- EXTRACT TO READ
********

Now we have the subject suffix attaching to some random adverb. Indeed, if you take any adverb and drag it out front, the subject suffix gets attached to the end. A reasonable guess as to what's going on might be that the subject suffix gets added to the first word of every sentence, whatever it is. This turns out not to be the case, though:

  • Woorha ya toora. "I went to the market."
  • Ya tooraha woor. "To the market I went."

In effect, what we're seeing here is grammaticalization in action. The tense/aspect affixes are the oldest bit of morphology, and the object suffixes the second oldest. The subject suffixes are the new kid on the block, and they still exhibit some of their independent nature by fastening onto words other than the verb. Give this another couple generations and the subject suffixes would probably fuse to the verb. You can also see their relatively young age by the fact that they don't assimilate the way the other affixes do. Compare the subject and object suffixes for the same person/number categories when attached to stems that end in a consonant and stems that end in a vowel:

  Object Suffixes Subject Suffixes
C-Final Stem
wanet- "worship"
V-Final Stem
hani- "gather"
C-Final Stem
aris- "stand"
V-Final Stem
nesi- "continue"

********

- MATERIAL SUPPLIED
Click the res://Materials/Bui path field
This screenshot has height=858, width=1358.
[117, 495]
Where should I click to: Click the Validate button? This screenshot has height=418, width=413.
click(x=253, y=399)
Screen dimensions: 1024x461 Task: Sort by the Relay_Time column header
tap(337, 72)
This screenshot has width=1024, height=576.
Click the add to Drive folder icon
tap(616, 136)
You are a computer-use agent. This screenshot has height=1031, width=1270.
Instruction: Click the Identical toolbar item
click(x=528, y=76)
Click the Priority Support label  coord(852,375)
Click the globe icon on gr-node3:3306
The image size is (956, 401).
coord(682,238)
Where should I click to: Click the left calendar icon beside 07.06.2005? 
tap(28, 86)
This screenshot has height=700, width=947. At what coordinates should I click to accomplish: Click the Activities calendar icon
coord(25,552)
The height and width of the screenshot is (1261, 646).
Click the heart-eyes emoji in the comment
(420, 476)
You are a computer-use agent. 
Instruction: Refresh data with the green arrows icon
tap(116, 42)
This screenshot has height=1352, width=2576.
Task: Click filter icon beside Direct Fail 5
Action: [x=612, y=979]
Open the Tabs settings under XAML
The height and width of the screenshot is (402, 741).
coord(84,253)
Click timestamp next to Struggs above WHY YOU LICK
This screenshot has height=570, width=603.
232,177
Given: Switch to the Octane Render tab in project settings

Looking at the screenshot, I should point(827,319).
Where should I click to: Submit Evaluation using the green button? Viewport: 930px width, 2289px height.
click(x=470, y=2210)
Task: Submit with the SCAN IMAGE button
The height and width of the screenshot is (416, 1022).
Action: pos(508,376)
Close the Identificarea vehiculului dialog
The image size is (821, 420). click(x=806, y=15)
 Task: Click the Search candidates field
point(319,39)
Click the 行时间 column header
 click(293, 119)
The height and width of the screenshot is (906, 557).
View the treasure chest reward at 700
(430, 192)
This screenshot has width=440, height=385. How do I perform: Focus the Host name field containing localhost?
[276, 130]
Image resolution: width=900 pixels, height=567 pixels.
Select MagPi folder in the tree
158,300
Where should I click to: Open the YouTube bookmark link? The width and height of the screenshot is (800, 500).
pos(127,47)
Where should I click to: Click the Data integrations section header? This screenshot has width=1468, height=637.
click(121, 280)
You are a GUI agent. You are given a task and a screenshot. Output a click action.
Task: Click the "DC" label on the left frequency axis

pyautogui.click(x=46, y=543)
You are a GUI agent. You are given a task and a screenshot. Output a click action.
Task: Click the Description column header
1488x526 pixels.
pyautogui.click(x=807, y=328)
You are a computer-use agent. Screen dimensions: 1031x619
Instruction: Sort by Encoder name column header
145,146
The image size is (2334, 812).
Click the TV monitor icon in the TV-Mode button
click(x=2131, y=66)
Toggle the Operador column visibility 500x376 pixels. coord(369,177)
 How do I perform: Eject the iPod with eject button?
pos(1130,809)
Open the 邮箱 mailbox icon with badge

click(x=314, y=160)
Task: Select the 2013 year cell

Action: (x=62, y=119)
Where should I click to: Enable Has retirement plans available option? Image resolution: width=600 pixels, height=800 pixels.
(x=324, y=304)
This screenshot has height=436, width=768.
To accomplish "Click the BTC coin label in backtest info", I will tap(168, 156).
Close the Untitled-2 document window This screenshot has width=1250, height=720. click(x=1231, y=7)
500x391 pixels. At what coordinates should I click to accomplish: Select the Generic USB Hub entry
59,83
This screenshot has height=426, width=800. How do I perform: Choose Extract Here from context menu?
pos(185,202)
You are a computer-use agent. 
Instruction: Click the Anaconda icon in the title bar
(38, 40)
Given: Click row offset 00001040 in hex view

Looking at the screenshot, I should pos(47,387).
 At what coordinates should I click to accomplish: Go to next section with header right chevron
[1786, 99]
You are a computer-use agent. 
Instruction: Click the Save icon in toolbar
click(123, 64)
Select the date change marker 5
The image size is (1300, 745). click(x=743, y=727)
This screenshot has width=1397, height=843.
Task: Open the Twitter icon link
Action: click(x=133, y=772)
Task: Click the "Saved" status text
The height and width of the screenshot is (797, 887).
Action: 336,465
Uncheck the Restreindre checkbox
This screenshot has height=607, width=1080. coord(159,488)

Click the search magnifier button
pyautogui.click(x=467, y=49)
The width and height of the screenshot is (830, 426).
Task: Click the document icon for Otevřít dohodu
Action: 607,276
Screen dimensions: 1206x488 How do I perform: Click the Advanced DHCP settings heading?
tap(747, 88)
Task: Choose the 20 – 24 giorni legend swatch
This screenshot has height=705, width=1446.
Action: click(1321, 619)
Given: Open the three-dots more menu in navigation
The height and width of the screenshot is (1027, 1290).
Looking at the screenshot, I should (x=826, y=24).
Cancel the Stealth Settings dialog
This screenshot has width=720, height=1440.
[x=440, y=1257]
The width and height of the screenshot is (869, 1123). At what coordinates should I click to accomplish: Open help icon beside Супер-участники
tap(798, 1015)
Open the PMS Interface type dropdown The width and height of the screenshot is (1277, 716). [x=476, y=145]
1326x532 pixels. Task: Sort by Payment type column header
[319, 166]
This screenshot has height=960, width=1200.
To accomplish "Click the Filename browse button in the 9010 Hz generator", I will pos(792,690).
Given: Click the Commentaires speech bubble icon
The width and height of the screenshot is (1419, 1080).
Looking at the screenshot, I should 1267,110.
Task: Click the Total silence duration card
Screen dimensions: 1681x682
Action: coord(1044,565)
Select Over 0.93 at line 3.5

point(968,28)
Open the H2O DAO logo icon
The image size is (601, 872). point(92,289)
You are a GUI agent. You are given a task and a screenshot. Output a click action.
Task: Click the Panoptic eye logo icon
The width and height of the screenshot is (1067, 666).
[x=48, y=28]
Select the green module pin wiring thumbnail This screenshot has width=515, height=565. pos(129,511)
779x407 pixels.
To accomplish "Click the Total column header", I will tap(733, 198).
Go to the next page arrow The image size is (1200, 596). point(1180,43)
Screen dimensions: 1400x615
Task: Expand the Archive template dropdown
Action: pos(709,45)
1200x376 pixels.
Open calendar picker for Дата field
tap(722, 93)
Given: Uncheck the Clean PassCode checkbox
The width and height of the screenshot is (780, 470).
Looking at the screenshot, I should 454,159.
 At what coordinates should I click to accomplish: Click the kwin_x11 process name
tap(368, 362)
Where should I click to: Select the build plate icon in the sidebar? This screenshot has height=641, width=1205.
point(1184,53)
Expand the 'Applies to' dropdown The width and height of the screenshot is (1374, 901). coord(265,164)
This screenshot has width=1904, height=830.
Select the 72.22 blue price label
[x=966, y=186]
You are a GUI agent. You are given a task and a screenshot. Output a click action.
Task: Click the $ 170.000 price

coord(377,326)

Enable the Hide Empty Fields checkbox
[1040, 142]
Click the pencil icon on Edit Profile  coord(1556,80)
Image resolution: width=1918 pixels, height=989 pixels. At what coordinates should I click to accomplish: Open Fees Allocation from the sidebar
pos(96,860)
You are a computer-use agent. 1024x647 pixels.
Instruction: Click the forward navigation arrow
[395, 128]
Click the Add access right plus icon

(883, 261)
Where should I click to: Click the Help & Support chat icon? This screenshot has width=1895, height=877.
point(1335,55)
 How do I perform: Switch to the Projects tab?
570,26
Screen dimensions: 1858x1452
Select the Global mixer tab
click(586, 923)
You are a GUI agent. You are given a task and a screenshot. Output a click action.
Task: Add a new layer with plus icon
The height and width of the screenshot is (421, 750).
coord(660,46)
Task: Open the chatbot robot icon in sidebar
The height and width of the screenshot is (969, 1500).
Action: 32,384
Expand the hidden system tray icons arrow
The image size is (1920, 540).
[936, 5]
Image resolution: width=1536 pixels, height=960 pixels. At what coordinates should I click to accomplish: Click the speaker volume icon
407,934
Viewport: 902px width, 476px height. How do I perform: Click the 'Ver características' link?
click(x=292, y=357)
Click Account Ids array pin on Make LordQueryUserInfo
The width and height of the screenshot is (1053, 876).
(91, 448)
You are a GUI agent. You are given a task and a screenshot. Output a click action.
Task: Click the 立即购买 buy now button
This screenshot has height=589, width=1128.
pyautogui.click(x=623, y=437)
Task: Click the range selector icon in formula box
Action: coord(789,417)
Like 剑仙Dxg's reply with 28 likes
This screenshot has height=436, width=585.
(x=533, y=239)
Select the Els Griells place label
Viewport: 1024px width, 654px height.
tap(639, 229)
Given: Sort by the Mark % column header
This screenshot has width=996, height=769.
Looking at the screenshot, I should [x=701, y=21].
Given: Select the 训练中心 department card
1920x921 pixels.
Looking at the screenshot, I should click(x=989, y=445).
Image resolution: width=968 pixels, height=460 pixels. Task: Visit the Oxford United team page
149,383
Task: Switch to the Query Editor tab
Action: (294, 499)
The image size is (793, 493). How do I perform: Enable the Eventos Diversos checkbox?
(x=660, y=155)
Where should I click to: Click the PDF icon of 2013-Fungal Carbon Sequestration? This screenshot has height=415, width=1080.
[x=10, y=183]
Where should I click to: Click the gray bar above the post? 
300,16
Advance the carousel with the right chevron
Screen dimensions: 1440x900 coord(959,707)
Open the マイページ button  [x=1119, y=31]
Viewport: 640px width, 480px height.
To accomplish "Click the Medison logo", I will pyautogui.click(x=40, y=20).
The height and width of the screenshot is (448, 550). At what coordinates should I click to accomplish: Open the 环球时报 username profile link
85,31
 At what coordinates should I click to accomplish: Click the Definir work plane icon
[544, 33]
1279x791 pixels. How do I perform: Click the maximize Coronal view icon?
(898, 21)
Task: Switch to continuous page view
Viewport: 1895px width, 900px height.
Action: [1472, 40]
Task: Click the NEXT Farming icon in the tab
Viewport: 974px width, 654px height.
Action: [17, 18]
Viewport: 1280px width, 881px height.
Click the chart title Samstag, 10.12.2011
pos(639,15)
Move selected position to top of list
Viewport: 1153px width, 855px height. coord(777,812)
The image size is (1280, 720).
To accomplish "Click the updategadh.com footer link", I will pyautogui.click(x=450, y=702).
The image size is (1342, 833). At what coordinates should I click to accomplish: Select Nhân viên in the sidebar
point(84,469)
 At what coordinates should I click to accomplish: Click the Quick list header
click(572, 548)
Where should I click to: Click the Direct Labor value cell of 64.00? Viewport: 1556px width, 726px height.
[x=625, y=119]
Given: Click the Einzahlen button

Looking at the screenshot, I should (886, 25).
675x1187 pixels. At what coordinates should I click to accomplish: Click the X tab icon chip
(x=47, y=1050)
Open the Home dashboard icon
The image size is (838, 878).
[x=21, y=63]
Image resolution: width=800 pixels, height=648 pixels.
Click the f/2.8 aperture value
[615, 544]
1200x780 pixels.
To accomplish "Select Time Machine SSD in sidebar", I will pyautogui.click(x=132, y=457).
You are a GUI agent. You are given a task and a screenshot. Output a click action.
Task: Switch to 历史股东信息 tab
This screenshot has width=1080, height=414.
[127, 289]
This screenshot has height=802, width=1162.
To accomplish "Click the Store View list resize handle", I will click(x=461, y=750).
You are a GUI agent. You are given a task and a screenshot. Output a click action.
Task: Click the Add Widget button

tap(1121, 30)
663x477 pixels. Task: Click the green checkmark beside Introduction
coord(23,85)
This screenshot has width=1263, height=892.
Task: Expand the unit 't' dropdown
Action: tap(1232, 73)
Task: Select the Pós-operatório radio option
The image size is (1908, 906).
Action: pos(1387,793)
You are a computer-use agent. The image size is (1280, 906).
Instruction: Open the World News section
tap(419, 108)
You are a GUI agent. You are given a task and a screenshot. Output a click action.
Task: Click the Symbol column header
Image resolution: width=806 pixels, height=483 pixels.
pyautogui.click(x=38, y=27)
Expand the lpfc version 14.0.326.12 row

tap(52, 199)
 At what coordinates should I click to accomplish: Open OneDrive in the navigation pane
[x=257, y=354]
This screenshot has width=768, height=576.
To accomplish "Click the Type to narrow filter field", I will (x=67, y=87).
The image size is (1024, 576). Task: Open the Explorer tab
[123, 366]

********

- TASK DESCRIPTION
Copy the passage above on subject suffixes word for word, in full.

- RESPONSE
Now we have the subject suffix attaching to some random adverb. Indeed, if you take any adverb and drag it out front, the subject suffix gets attached to the end. A reasonable guess as to what's going on might be that the subject suffix gets added to the first word of every sentence, whatever it is. This turns out not to be the case, though:

  • Woorha ya toora. "I went to the market."
  • Ya tooraha woor. "To the market I went."

In effect, what we're seeing here is grammaticalization in action. The tense/aspect affixes are the oldest bit of morphology, and the object suffixes the second oldest. The subject suffixes are the new kid on the block, and they still exhibit some of their independent nature by fastening onto words other than the verb. Give this another couple generations and the subject suffixes would probably fuse to the verb. You can also see their relatively young age by the fact that they don't assimilate the way the other affixes do. Compare the subject and object suffixes for the same person/number categories when attached to stems that end in a consonant and stems that end in a vowel:

  Object Suffixes Subject Suffixes
C-Final Stem
wanet- "worship"
V-Final Stem
hani- "gather"
C-Final Stem
aris- "stand"
V-Final Stem
nesi- "continue"